== Task to carry out ==
The complete data, repeated exactly, should form your response.

== Supplied material ==
-*-

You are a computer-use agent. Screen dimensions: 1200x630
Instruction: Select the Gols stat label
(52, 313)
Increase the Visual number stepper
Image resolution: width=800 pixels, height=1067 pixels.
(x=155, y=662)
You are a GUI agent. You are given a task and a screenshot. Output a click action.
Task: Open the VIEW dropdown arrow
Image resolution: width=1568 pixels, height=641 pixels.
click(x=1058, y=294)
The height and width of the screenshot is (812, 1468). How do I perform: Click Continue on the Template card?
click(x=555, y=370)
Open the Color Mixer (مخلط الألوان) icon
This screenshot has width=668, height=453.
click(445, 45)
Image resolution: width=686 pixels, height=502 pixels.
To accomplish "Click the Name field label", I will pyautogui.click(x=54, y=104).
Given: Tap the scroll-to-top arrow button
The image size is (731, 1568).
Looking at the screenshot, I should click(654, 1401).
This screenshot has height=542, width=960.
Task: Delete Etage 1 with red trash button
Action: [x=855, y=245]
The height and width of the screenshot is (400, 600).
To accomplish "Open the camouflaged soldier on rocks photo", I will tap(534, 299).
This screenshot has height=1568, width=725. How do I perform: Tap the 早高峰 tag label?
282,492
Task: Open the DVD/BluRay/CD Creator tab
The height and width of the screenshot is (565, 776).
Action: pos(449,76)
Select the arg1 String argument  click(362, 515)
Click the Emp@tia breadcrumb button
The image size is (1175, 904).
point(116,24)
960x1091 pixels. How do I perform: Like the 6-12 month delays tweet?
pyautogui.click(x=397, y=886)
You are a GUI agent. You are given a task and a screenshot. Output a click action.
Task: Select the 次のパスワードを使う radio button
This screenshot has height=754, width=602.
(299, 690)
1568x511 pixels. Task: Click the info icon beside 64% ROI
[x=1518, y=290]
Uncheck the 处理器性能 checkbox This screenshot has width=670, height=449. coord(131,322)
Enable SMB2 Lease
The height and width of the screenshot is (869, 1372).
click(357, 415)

-*-

== Your response ==
You are a computer-use agent. Screen dimensions: 1200x630
Instruction: Select the Gols stat label
(52, 313)
Increase the Visual number stepper
Image resolution: width=800 pixels, height=1067 pixels.
(x=155, y=662)
You are a GUI agent. You are given a task and a screenshot. Output a click action.
Task: Open the VIEW dropdown arrow
Image resolution: width=1568 pixels, height=641 pixels.
click(x=1058, y=294)
The height and width of the screenshot is (812, 1468). How do I perform: Click Continue on the Template card?
click(x=555, y=370)
Open the Color Mixer (مخلط الألوان) icon
This screenshot has width=668, height=453.
click(445, 45)
Image resolution: width=686 pixels, height=502 pixels.
To accomplish "Click the Name field label", I will pyautogui.click(x=54, y=104).
Given: Tap the scroll-to-top arrow button
The image size is (731, 1568).
Looking at the screenshot, I should click(654, 1401).
This screenshot has height=542, width=960.
Task: Delete Etage 1 with red trash button
Action: [x=855, y=245]
The height and width of the screenshot is (400, 600).
To accomplish "Open the camouflaged soldier on rocks photo", I will tap(534, 299).
This screenshot has height=1568, width=725. How do I perform: Tap the 早高峰 tag label?
282,492
Task: Open the DVD/BluRay/CD Creator tab
The height and width of the screenshot is (565, 776).
Action: pos(449,76)
Select the arg1 String argument  click(362, 515)
Click the Emp@tia breadcrumb button
The image size is (1175, 904).
point(116,24)
960x1091 pixels. How do I perform: Like the 6-12 month delays tweet?
pyautogui.click(x=397, y=886)
You are a GUI agent. You are given a task and a screenshot. Output a click action.
Task: Select the 次のパスワードを使う radio button
This screenshot has height=754, width=602.
(299, 690)
1568x511 pixels. Task: Click the info icon beside 64% ROI
[x=1518, y=290]
Uncheck the 处理器性能 checkbox This screenshot has width=670, height=449. coord(131,322)
Enable SMB2 Lease
The height and width of the screenshot is (869, 1372).
click(357, 415)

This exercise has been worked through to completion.